- [Exercise aim] Convert the lines below into a Markdown table with the columns Row and Line, numbering each row and skipping blank lines. Omit the pictures from the table.

Entries for locating words and elements
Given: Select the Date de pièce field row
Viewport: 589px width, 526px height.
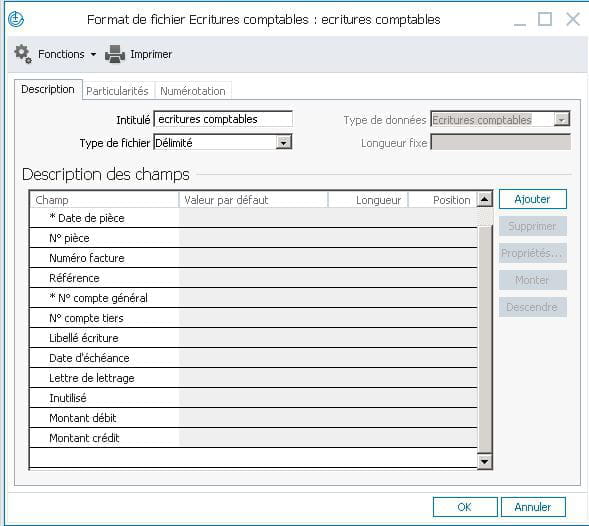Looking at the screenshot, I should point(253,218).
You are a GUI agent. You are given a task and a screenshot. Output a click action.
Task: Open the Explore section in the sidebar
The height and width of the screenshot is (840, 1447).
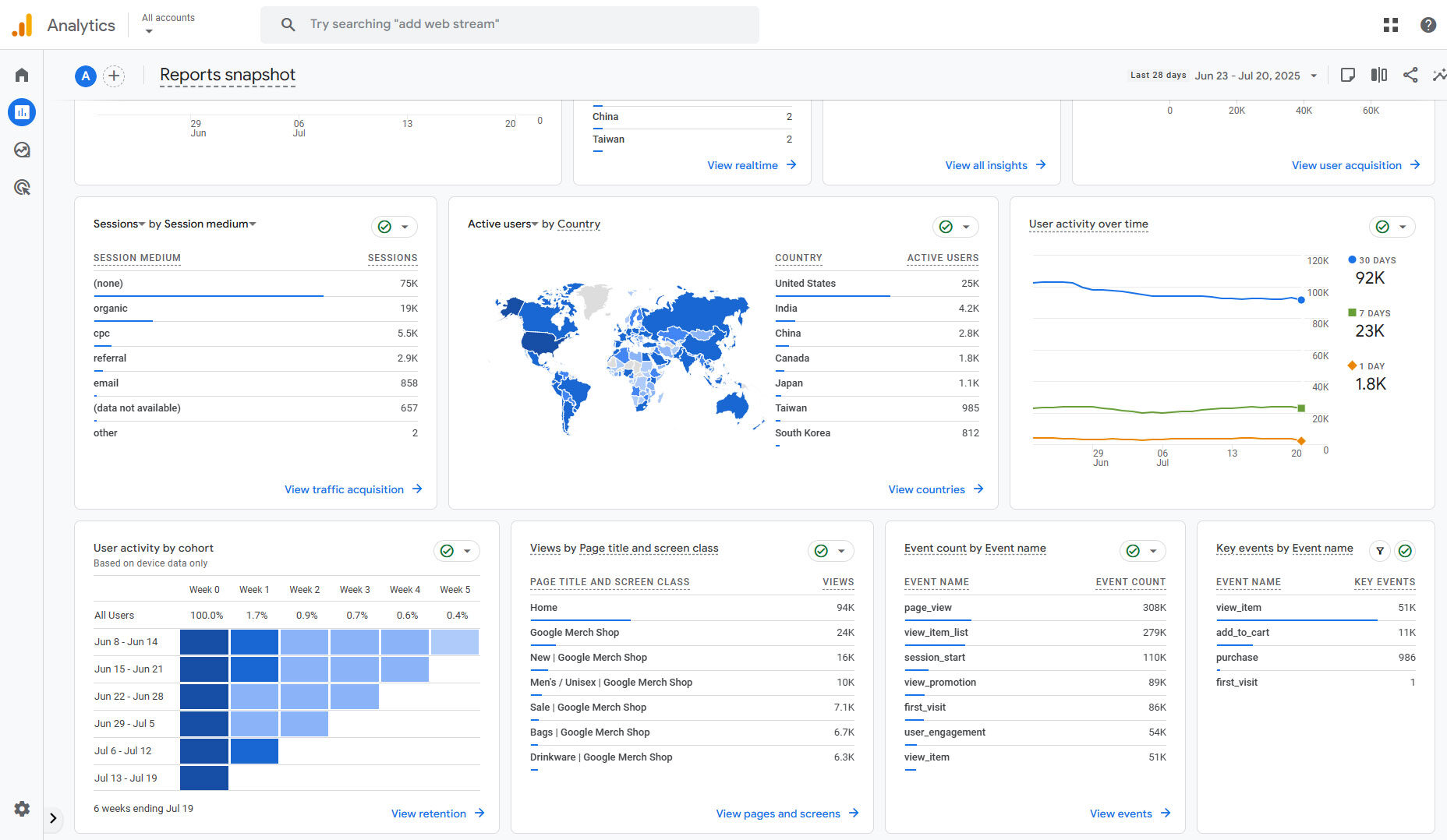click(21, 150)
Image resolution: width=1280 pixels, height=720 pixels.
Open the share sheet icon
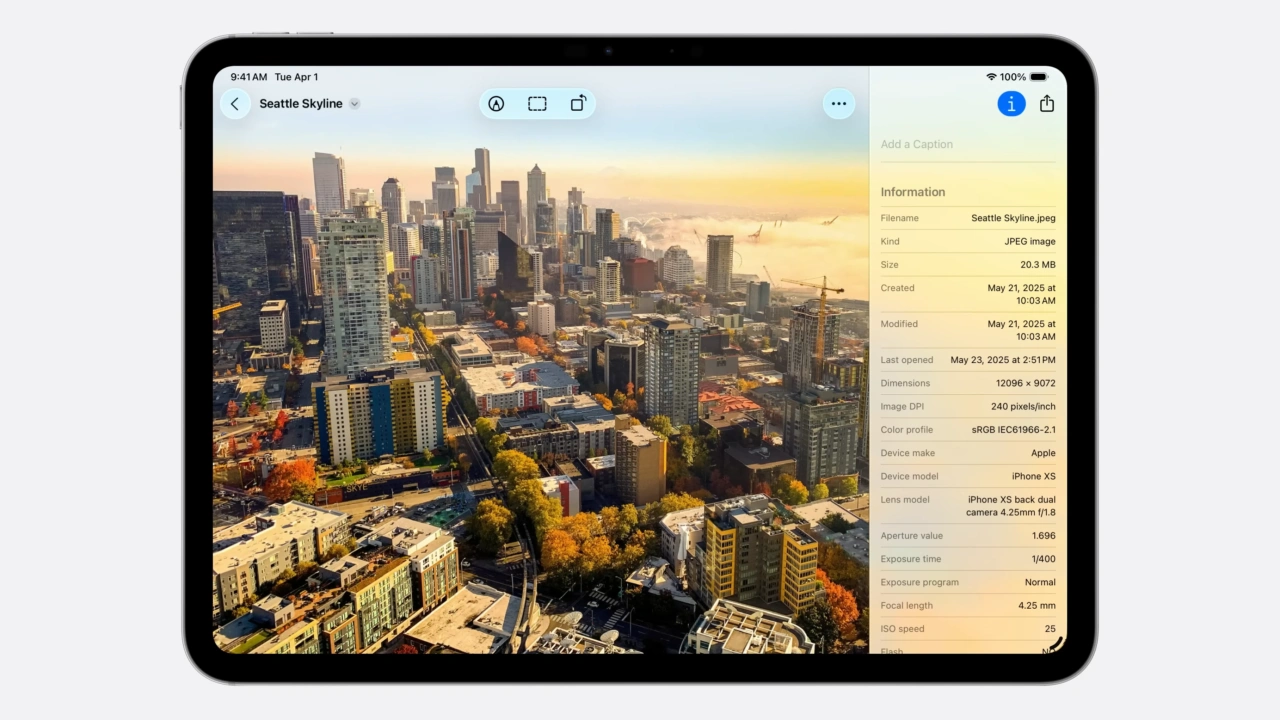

- [Full solution]
| Row | Line |
|---|---|
| 1 | Given: Select the Date de pièce field row |
| 2 | Viewport: 589px width, 526px height. |
| 3 | Looking at the screenshot, I should point(253,218). |
| 4 | You are a GUI agent. You are given a task and a screenshot. Output a click action. |
| 5 | Task: Open the Explore section in the sidebar |
| 6 | The height and width of the screenshot is (840, 1447). |
| 7 | click(21, 150) |
| 8 | Image resolution: width=1280 pixels, height=720 pixels. |
| 9 | Open the share sheet icon |